[Stored records]
------------------------------------------------

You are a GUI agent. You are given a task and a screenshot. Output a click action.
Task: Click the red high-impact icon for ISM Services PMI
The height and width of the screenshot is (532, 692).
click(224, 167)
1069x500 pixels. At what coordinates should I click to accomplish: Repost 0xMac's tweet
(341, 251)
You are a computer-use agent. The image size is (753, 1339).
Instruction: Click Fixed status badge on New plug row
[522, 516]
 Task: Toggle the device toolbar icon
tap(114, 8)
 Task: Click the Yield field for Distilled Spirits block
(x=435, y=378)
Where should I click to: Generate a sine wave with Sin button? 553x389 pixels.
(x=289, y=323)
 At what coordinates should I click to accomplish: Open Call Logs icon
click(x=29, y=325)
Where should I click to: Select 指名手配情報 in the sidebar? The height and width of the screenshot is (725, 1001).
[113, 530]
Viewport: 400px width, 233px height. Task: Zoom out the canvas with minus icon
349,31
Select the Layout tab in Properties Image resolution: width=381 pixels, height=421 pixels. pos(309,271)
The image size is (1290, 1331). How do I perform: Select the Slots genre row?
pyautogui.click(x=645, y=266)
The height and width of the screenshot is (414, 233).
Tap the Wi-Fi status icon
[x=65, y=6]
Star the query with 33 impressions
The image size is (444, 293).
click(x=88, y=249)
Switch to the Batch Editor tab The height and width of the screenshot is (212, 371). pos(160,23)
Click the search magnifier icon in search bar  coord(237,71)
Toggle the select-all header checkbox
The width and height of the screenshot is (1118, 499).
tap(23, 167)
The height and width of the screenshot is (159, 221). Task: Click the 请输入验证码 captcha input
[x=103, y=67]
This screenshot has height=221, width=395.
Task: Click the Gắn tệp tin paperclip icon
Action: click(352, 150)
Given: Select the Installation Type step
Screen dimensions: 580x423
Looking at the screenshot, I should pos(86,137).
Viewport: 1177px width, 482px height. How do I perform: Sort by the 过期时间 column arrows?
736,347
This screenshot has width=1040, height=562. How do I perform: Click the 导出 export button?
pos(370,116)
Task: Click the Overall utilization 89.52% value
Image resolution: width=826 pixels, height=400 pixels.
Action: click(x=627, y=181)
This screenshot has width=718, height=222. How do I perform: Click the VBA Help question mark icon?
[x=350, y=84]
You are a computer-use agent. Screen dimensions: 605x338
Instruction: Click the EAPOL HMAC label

------------------------------------------------

__Exercise aim__:
Find the lines in the records that contain the word "agent", then copy every one of them.

__Solution to the problem__:
You are a GUI agent. You are given a task and a screenshot. Output a click action.
You are a computer-use agent. The image size is (753, 1339).
You are a computer-use agent. Screen dimensions: 605x338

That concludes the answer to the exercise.